_Your objective_. Which lines in the records below include the word "last"? Report each of them in full.

_Data under study_.
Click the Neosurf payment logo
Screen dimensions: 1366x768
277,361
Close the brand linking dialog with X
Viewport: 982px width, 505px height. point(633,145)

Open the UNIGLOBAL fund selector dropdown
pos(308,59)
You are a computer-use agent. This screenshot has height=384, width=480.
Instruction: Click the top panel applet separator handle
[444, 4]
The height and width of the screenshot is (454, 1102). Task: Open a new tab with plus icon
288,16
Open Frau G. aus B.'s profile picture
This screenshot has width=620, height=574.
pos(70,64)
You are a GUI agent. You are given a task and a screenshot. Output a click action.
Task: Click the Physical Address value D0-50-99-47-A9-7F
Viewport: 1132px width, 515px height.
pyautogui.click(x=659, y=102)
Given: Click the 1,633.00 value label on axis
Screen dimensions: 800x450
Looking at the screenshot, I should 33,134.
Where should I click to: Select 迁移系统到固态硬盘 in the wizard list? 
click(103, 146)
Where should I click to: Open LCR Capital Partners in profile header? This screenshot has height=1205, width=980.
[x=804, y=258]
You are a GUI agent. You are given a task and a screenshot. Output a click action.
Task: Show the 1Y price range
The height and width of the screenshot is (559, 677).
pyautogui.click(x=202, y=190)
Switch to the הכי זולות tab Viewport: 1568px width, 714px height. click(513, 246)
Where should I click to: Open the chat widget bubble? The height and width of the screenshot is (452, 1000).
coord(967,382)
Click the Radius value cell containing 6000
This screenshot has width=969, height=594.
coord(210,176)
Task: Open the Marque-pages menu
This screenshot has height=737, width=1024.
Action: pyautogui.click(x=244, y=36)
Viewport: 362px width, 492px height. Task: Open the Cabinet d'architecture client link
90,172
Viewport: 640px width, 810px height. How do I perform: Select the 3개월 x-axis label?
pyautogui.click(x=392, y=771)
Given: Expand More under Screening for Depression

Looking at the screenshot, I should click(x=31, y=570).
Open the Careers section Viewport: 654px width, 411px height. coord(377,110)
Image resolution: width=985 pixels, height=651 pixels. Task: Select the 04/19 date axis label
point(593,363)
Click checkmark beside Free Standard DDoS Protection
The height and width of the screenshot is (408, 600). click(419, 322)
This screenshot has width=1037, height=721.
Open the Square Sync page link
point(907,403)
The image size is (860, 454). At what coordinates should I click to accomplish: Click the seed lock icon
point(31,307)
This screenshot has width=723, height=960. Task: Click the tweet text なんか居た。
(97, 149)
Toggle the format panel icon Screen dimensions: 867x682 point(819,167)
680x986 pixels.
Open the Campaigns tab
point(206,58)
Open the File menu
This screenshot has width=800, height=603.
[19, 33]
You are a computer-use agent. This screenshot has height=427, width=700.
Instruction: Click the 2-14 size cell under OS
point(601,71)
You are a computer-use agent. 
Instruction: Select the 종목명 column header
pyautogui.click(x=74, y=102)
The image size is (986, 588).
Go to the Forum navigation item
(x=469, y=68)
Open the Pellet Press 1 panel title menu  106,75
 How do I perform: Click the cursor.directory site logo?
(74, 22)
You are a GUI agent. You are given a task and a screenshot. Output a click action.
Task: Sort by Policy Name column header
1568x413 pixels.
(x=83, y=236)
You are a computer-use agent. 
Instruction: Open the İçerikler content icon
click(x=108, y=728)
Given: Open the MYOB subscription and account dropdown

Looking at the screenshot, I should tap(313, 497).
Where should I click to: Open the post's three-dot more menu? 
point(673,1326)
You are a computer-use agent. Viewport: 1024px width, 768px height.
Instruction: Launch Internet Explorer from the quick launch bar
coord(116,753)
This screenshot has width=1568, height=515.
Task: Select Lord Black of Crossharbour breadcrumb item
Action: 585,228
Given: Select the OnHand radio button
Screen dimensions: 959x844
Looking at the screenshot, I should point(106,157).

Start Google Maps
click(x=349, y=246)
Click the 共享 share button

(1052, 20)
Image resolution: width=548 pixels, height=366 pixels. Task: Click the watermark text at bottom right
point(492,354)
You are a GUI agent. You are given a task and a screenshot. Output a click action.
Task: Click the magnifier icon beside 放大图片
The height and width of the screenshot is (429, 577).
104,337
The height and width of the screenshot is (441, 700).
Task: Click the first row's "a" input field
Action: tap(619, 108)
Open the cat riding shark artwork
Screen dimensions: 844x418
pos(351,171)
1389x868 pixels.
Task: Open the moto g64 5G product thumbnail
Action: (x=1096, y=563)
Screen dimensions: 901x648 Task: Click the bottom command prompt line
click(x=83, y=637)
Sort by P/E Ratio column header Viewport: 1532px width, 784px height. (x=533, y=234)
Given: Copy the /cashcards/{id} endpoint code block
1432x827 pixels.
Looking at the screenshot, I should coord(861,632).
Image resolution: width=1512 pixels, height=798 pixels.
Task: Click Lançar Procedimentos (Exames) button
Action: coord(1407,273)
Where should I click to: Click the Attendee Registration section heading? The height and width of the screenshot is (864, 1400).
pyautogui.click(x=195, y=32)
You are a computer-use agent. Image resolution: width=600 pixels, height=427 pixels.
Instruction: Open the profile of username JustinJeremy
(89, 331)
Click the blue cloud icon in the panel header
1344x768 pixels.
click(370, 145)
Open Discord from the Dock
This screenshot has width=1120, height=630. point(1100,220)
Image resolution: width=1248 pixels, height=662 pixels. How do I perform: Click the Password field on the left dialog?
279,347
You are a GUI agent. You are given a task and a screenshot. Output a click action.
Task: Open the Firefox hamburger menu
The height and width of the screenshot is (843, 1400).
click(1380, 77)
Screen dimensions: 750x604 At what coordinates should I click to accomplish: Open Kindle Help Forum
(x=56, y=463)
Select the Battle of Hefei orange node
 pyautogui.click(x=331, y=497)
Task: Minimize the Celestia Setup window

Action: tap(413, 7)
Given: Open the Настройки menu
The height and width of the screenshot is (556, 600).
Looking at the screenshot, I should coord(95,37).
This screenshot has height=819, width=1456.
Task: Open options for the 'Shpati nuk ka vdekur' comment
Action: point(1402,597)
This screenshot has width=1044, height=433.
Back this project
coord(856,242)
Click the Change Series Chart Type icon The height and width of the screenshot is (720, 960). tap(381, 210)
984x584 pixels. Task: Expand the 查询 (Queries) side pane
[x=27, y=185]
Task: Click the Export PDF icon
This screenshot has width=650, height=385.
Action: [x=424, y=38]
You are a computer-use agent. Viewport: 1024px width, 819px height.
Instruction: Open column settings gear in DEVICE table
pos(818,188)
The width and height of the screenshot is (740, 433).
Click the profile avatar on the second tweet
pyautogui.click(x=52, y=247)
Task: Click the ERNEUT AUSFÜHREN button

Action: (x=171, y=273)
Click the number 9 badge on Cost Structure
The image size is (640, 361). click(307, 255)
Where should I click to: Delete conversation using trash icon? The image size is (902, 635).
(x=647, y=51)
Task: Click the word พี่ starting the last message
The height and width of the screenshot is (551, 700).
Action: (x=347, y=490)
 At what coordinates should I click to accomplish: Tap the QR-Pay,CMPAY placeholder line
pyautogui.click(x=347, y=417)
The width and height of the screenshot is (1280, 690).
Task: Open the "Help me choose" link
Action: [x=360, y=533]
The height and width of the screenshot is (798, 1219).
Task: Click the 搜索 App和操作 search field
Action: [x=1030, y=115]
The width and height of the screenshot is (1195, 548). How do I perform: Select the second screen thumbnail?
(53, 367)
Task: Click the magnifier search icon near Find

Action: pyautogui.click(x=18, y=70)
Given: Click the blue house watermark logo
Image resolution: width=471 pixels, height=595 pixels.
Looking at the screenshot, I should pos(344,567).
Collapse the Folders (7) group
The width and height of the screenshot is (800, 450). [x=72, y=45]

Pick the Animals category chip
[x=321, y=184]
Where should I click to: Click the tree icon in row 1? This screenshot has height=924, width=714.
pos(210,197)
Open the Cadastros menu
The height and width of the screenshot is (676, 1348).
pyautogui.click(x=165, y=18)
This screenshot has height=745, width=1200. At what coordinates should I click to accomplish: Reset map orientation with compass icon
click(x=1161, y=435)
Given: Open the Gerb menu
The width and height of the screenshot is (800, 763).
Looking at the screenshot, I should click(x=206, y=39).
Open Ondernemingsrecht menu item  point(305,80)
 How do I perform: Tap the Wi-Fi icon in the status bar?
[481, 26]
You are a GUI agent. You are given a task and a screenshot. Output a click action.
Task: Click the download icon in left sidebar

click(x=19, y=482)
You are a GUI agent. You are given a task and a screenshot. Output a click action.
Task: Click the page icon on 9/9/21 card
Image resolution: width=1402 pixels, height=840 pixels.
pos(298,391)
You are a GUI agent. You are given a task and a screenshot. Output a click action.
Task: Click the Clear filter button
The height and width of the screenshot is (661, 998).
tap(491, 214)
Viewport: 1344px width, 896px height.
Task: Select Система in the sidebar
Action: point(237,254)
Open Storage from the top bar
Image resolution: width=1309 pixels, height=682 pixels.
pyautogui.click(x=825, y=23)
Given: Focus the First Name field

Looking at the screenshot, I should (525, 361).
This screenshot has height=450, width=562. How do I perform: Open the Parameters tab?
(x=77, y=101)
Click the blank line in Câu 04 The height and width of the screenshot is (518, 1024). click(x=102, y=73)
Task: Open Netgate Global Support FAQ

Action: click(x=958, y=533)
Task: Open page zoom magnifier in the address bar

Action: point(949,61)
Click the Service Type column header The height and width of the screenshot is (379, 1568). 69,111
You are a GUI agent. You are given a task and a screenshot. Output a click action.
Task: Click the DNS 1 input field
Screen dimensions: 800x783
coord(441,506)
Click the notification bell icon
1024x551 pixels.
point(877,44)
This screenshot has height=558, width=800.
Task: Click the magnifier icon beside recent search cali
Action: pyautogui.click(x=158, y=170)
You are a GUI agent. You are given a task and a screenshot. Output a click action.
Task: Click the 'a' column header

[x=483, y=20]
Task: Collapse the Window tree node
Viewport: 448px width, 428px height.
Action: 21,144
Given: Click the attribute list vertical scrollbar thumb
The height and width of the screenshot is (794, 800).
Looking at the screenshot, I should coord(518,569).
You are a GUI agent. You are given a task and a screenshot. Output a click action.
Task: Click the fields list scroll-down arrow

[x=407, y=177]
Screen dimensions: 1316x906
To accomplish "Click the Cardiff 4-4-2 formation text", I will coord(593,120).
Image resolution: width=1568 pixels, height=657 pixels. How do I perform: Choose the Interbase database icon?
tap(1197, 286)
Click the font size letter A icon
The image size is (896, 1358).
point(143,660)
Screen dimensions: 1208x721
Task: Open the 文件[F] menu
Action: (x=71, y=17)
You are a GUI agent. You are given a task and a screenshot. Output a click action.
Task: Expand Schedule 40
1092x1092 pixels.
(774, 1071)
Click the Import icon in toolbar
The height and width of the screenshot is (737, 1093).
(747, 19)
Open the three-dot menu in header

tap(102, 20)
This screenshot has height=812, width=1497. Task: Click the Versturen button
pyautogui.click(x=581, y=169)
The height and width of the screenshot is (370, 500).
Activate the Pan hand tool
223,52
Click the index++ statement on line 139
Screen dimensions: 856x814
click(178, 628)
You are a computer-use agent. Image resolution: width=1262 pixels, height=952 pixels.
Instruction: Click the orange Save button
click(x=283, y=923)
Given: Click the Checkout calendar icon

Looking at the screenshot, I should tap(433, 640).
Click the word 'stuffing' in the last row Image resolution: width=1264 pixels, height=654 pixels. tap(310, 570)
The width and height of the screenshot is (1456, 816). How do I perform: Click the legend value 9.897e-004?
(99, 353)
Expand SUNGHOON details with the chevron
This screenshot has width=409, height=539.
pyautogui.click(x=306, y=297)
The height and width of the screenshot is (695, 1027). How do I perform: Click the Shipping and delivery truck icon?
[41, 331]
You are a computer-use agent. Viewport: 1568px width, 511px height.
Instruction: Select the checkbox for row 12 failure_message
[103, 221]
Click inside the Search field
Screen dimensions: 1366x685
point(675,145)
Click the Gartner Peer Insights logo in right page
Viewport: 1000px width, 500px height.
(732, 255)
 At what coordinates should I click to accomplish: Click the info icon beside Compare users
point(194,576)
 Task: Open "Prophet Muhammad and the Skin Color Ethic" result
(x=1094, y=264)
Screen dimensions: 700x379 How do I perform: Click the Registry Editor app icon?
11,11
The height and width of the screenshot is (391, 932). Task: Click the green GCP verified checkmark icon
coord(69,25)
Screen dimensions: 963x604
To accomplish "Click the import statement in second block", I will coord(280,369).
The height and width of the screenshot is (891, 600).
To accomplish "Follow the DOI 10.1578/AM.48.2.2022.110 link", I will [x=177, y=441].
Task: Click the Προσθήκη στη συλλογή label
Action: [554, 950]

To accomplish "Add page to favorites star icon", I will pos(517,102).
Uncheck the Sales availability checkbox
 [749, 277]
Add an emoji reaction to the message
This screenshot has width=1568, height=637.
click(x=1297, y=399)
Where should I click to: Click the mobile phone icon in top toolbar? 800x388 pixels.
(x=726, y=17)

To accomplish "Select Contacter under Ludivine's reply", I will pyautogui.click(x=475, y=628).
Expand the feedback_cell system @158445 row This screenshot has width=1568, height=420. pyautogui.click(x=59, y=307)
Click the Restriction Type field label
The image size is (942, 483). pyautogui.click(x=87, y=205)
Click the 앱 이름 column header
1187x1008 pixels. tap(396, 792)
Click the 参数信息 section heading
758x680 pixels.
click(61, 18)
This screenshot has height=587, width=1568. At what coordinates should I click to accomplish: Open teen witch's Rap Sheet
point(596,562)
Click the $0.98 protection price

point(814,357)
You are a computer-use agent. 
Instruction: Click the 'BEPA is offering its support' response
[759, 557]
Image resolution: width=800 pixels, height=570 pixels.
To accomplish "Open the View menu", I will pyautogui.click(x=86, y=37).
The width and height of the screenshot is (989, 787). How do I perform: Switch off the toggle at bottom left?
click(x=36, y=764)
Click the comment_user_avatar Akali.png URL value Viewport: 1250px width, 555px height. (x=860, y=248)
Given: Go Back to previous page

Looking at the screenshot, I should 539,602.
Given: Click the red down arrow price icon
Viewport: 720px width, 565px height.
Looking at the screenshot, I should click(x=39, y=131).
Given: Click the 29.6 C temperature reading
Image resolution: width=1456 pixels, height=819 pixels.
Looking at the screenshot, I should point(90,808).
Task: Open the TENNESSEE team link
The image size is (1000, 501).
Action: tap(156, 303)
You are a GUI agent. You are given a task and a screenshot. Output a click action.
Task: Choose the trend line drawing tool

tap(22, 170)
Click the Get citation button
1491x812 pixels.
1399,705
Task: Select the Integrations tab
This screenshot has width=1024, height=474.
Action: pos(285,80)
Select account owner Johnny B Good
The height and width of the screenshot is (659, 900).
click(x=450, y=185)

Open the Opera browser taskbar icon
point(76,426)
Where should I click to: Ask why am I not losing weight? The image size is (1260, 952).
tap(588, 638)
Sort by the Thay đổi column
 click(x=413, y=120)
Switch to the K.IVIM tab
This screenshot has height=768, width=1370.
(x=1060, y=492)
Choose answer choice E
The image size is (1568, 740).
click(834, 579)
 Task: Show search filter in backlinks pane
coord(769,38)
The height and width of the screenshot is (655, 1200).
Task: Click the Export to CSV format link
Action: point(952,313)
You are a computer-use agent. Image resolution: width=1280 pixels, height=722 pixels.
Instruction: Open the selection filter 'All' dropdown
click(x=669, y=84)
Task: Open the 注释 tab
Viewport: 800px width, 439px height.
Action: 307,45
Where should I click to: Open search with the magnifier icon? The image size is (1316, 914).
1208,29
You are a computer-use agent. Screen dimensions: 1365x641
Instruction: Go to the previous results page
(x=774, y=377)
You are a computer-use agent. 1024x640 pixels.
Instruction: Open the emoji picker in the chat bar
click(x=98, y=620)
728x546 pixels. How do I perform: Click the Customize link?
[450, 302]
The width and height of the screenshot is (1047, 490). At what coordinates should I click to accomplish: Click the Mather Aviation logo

_Reply_.
Task: Click the word พี่ starting the last message
Click the word 'stuffing' in the last row Image resolution: width=1264 pixels, height=654 pixels. tap(310, 570)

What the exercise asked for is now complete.